▶ Task directions:
Return the material below word for word, keeping every line as it is.

▶ Information shown:
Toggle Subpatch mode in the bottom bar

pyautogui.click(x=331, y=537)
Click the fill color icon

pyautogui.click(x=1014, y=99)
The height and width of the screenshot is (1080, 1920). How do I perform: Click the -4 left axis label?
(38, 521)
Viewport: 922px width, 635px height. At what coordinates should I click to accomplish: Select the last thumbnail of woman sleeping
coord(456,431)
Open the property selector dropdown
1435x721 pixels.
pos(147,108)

▶ Correct output:
Toggle Subpatch mode in the bottom bar

pyautogui.click(x=331, y=537)
Click the fill color icon

pyautogui.click(x=1014, y=99)
The height and width of the screenshot is (1080, 1920). How do I perform: Click the -4 left axis label?
(38, 521)
Viewport: 922px width, 635px height. At what coordinates should I click to accomplish: Select the last thumbnail of woman sleeping
coord(456,431)
Open the property selector dropdown
1435x721 pixels.
pos(147,108)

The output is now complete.